Mentre nel Duecento i Normanni nel regno
del Sud creavano feudatari, proprio perché erano una famiglia regnante,
con l’autorità derivata dalla vecchia impalcatura
imperiale, seppure sempre più evanescente a petto della feudalità che essa
aveva creata. Lo Stato per eccellenza essendo stato in Occidente l’impero
romano. Alla pari degli imperi asiatici, ma fin dai tempi angusti dei re di
Roma, e forse di Romolo e Remo, i fratelli coltelli.
Lo Stato è una derivazione della condizione tribale. E dello spirito tribale, ancora più forte
della condizione. A cui può sopravvivere ancora a lungo. Uno spirito vivo anche
se non più in condizione d’identificarsi, non giuridicamente o politicamente.
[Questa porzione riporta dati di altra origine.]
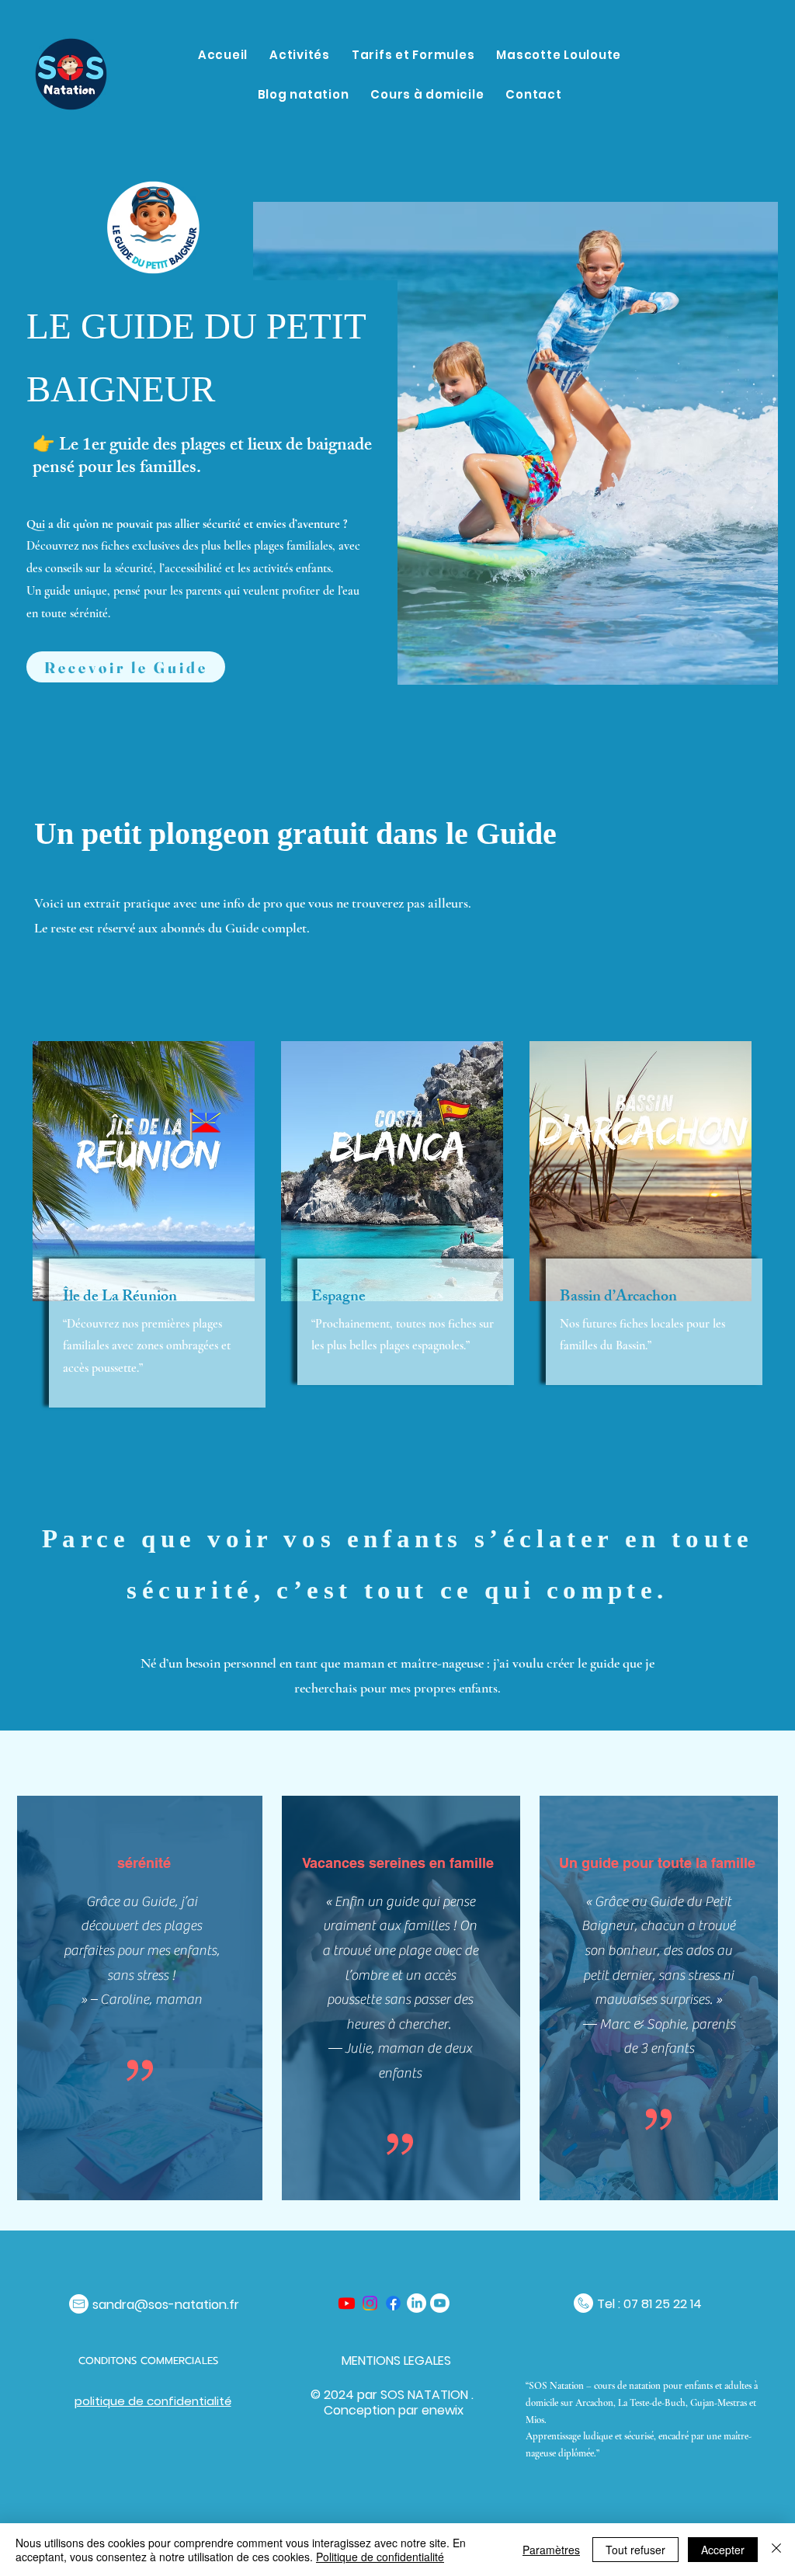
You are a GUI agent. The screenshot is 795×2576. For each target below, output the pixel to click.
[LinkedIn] (416, 2303)
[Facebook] (393, 2303)
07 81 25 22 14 (662, 2304)
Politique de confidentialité (380, 2556)
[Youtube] (346, 2303)
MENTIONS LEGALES (396, 2360)
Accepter (723, 2549)
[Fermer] (776, 2550)
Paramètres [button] (551, 2549)
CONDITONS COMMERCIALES (150, 2360)
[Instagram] (370, 2303)
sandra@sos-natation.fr (165, 2305)
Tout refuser (635, 2549)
Si vede dalla difficoltà che ha l’Europa di federarsi, malgrado gli enormi benefici che ne deriverebbe, dopo secoli di nazioni-Stato
indipendenti e armate l’una contro l’altra. O della Federazione Russa, risentita
ovunque, nelle aree di confine e anche in molte aree al suo interno, come un
impero conquistatore e devastatore – di spiriti tribali ancora resistenti, pur
dopo secoli di dominio russo.
Tribalismo – In fondo, le storie più largamente diffuse e comprese,
e anche amate, sono quelle di Omero, che sono – Erik Havelock –
“un’enciclopedia tribale”, di più tribù.
A suo modo ne fa la teorizzazione antropologica Vito Teti in “Restanza”, là dove dice casa quella in cui si è nati, si è cresciuti - fino ai riti di iniziazione, di maturità, sottinteso, ma sempre come condizione personale.
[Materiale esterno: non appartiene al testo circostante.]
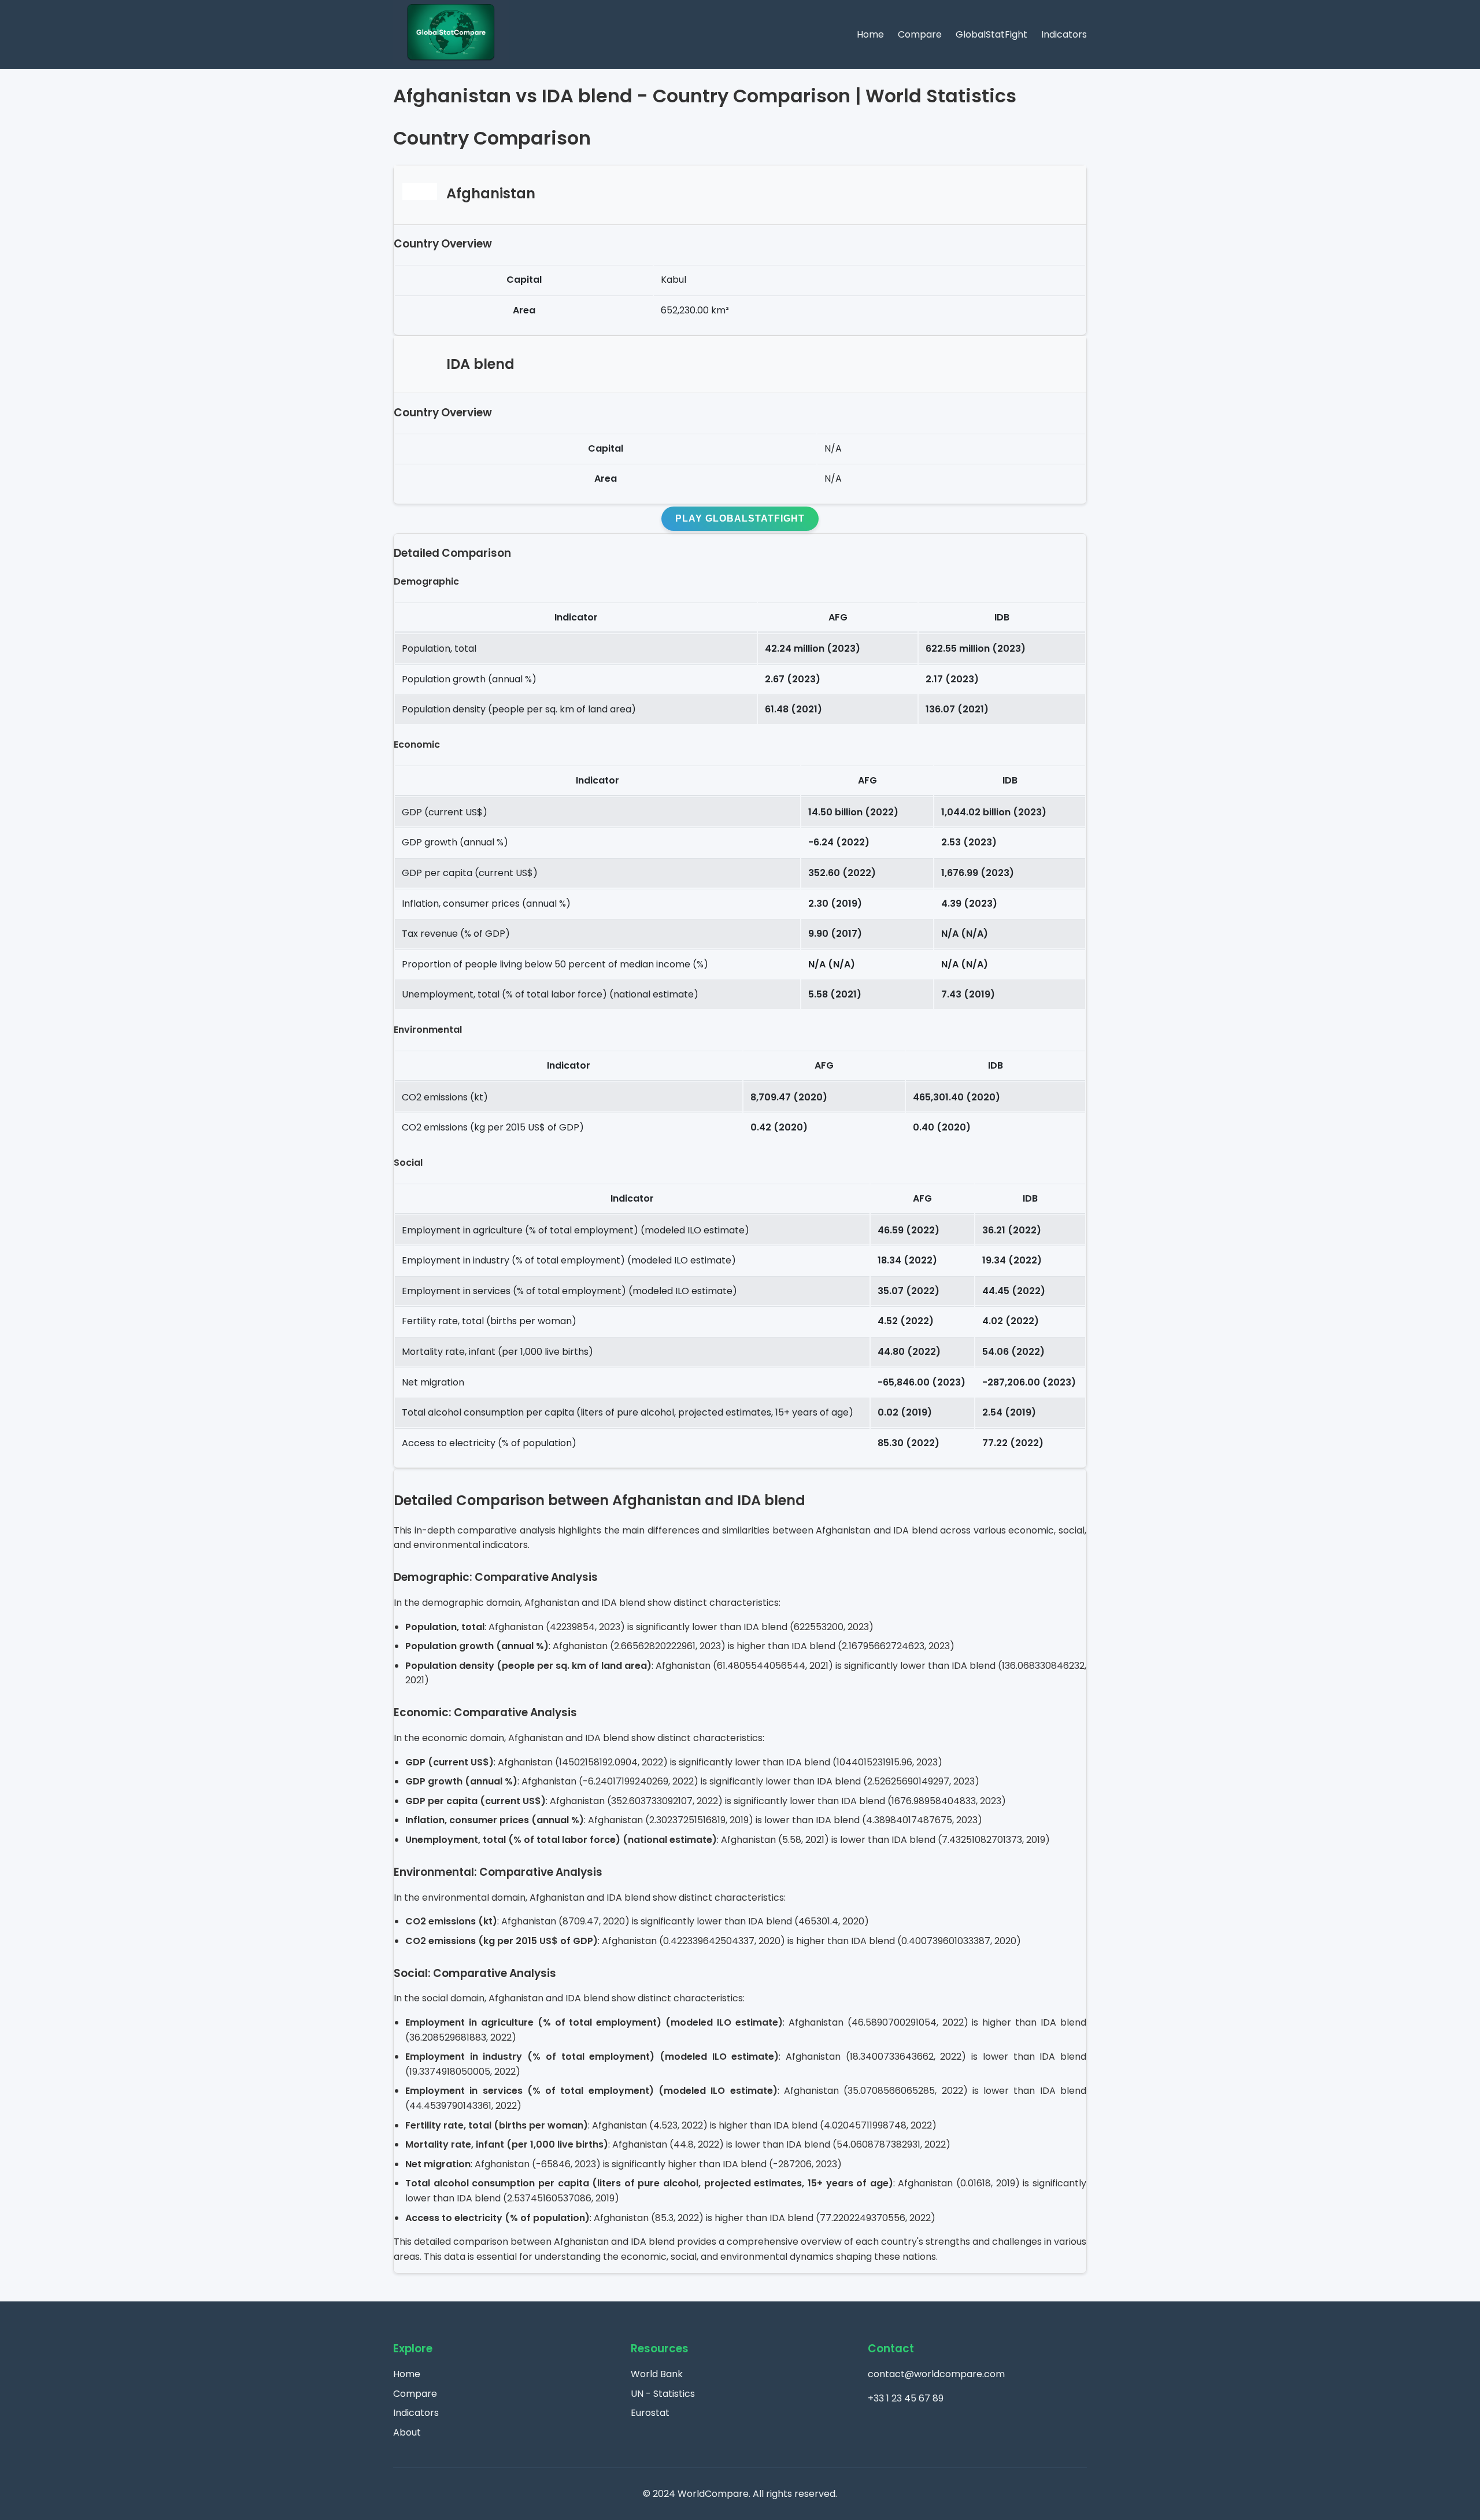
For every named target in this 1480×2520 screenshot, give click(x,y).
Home (870, 34)
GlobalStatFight (991, 34)
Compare (920, 34)
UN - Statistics (663, 2393)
Viaggio – “Siamo tutti altrove. Siamo tutti esuli”,
l’antropologo Teti conclude così un excursus letterario sul tema del partire e
del tornare, o restare: “In esilio da un tempo che più non ci appartiene, da luoghi
che ci sono stati sottratti o da cui ci siamo allontanati”.
Il più affascinante
è del rimosso, nel noto o nel vissuto. Per proprie occorrenze, anche solo di vagheggiamento,
di passatempo, non per necessità di polizia o per protocollo di terapeuta. È il
tema di Claudio Magris, de “L’infinito viaggiare”: “ll noto e il familiare,
continuamente scoperti e arricchiti, sono la premessa dell’incontro e
dell’avventura”. Da qui il nomadismo, non di necessità – di Ulisse: “Il viaggio
più affascinante è un ritorno, un’odissea”.